Work task:
An exact reprint of the listing is required, with no pictures included.

Source data:
⟨

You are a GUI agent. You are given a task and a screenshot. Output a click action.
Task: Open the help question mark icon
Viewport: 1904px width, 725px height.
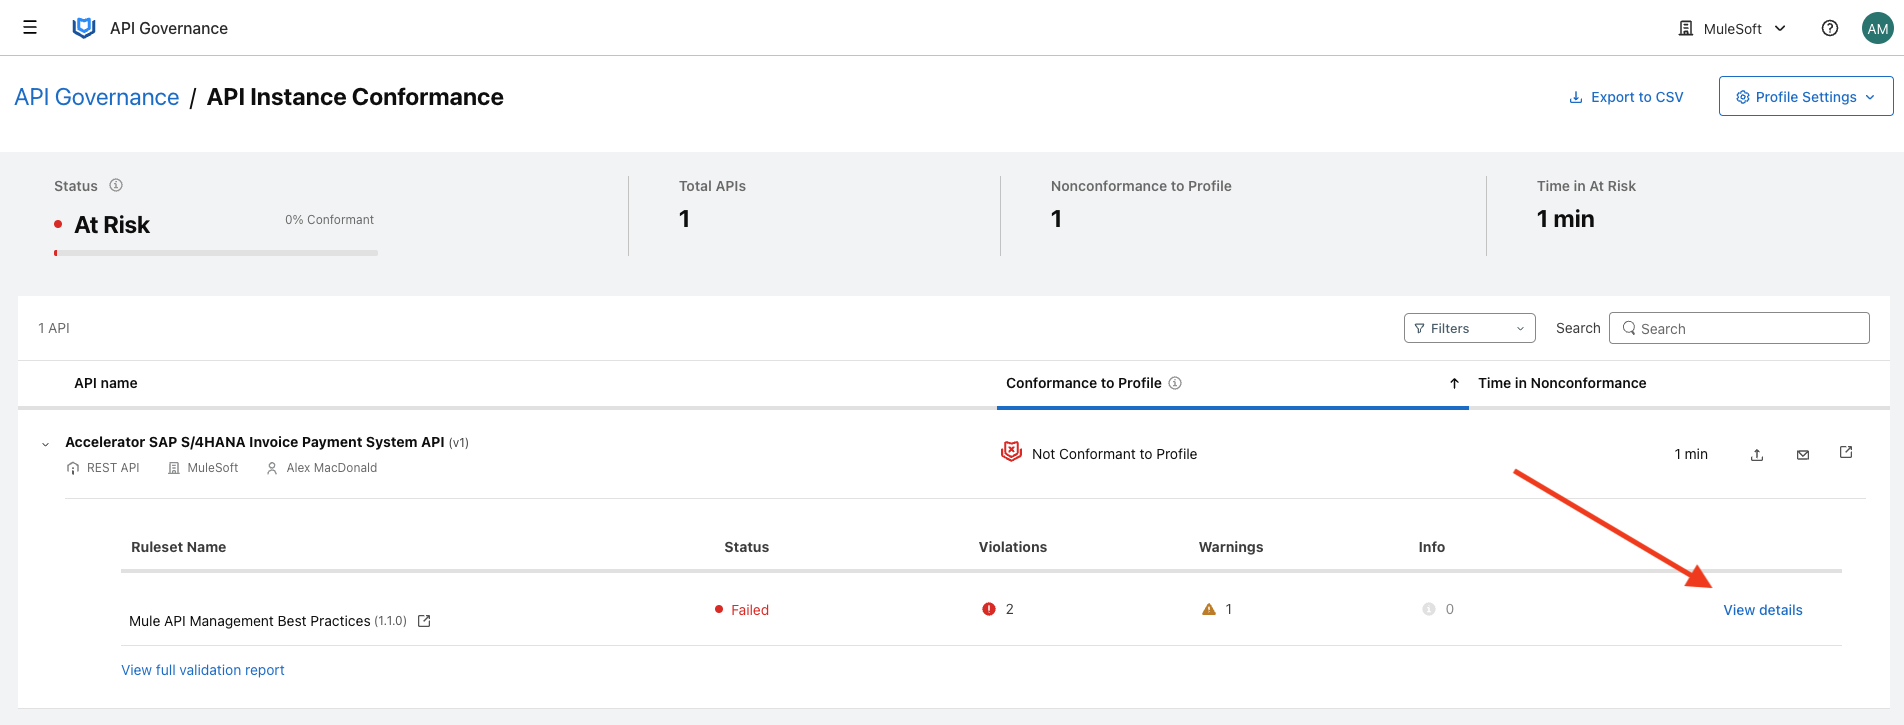(1829, 28)
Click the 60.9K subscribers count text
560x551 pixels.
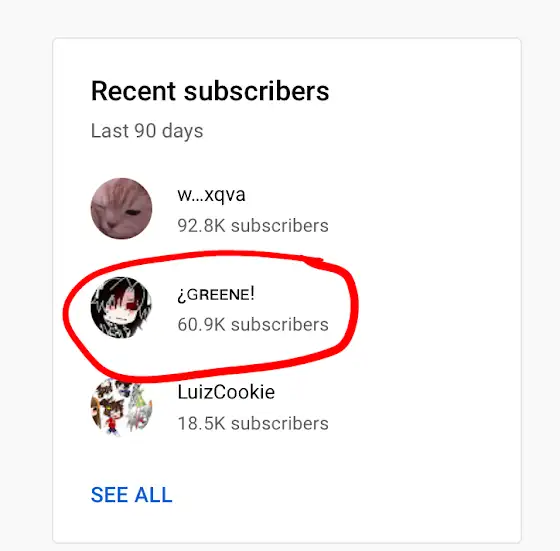click(253, 325)
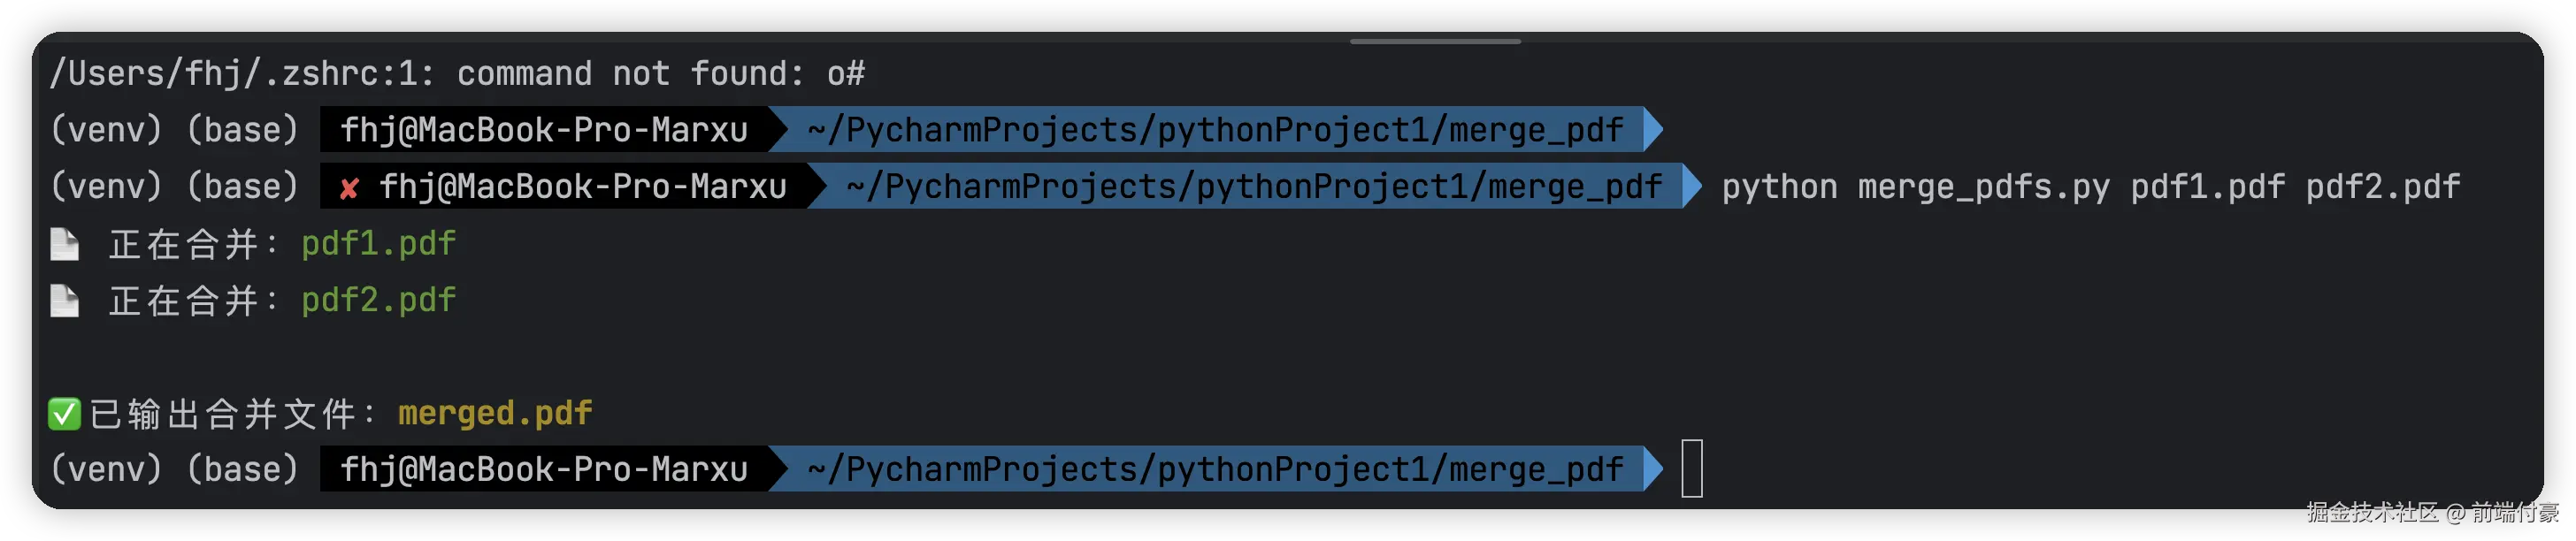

⟩

Written answer:
You are a GUI agent. You are given a task and a screenshot. Output a click action.
Task: Open the help question mark icon
Viewport: 1904px width, 725px height.
(1829, 28)
Click the 60.9K subscribers count text
560x551 pixels.
click(253, 325)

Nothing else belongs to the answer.